Instructions to follow — Put the records as a Markdown table with columns "Row" and "Line", one numbered row per line, starting with the line containing "1033x998 pixels. How" and ending with the line containing "will click(x=201, y=283).", both included. Leave out blank lines.

Record excerpts —
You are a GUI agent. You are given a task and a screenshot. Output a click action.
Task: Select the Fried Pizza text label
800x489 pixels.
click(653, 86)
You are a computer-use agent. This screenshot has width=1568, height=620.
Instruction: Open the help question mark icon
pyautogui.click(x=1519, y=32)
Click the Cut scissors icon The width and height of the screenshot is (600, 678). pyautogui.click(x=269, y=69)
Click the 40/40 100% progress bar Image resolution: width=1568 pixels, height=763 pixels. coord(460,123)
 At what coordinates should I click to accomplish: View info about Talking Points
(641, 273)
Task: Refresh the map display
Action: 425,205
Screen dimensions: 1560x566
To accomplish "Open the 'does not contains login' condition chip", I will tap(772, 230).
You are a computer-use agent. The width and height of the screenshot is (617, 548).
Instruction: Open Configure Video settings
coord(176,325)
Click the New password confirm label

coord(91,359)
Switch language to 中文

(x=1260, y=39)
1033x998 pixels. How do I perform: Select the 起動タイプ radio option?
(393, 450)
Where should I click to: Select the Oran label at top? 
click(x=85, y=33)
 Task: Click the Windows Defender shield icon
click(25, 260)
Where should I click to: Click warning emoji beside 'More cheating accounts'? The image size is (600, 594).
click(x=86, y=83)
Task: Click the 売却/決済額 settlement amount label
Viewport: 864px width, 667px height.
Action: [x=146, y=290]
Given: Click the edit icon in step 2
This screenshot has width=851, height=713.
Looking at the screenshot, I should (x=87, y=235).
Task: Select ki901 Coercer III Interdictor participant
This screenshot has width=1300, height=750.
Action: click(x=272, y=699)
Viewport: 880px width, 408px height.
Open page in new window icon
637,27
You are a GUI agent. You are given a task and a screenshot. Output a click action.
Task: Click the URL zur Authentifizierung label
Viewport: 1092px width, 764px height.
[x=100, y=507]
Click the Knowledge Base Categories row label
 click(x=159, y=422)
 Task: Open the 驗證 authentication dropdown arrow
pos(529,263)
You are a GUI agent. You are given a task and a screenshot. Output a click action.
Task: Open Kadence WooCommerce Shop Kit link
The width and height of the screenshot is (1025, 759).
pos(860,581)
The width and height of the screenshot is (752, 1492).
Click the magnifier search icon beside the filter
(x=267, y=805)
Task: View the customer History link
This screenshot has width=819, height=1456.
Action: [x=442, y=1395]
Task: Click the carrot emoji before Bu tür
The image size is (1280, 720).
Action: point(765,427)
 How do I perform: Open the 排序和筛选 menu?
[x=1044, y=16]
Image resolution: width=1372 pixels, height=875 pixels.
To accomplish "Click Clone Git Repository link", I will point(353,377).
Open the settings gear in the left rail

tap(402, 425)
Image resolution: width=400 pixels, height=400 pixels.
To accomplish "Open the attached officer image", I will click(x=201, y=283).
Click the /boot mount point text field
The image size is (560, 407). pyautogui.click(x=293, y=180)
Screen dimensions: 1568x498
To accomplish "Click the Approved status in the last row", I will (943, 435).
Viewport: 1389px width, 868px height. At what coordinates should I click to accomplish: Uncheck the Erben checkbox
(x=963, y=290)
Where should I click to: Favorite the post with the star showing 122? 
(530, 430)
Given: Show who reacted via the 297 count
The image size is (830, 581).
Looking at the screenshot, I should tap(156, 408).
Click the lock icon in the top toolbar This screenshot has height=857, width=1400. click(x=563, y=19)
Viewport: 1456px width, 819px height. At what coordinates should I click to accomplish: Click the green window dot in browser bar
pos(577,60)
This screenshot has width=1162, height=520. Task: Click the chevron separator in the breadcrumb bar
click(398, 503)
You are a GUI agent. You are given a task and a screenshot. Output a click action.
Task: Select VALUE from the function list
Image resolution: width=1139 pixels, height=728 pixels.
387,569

Reply to the exercise —
| Row | Line |
|---|---|
| 1 | 1033x998 pixels. How do I perform: Select the 起動タイプ radio option? |
| 2 | (393, 450) |
| 3 | Where should I click to: Select the Oran label at top?  |
| 4 | click(x=85, y=33) |
| 5 |  Task: Click the Windows Defender shield icon |
| 6 | click(25, 260) |
| 7 | Where should I click to: Click warning emoji beside 'More cheating accounts'? The image size is (600, 594). |
| 8 | click(x=86, y=83) |
| 9 | Task: Click the 売却/決済額 settlement amount label |
| 10 | Viewport: 864px width, 667px height. |
| 11 | Action: [x=146, y=290] |
| 12 | Given: Click the edit icon in step 2 |
| 13 | This screenshot has width=851, height=713. |
| 14 | Looking at the screenshot, I should (x=87, y=235). |
| 15 | Task: Select ki901 Coercer III Interdictor participant |
| 16 | This screenshot has width=1300, height=750. |
| 17 | Action: click(x=272, y=699) |
| 18 | Viewport: 880px width, 408px height. |
| 19 | Open page in new window icon |
| 20 | 637,27 |
| 21 | You are a GUI agent. You are given a task and a screenshot. Output a click action. |
| 22 | Task: Click the URL zur Authentifizierung label |
| 23 | Viewport: 1092px width, 764px height. |
| 24 | [x=100, y=507] |
| 25 | Click the Knowledge Base Categories row label |
| 26 |  click(x=159, y=422) |
| 27 |  Task: Open the 驗證 authentication dropdown arrow |
| 28 | pos(529,263) |
| 29 | You are a GUI agent. You are given a task and a screenshot. Output a click action. |
| 30 | Task: Open Kadence WooCommerce Shop Kit link |
| 31 | The width and height of the screenshot is (1025, 759). |
| 32 | pos(860,581) |
| 33 | The width and height of the screenshot is (752, 1492). |
| 34 | Click the magnifier search icon beside the filter |
| 35 | (x=267, y=805) |
| 36 | Task: View the customer History link |
| 37 | This screenshot has width=819, height=1456. |
| 38 | Action: [x=442, y=1395] |
| 39 | Task: Click the carrot emoji before Bu tür |
| 40 | The image size is (1280, 720). |
| 41 | Action: point(765,427) |
| 42 |  How do I perform: Open the 排序和筛选 menu? |
| 43 | [x=1044, y=16] |
| 44 | Image resolution: width=1372 pixels, height=875 pixels. |
| 45 | To accomplish "Click Clone Git Repository link", I will point(353,377). |
| 46 | Open the settings gear in the left rail |
| 47 | tap(402, 425) |
| 48 | Image resolution: width=400 pixels, height=400 pixels. |
| 49 | To accomplish "Open the attached officer image", I will click(x=201, y=283). |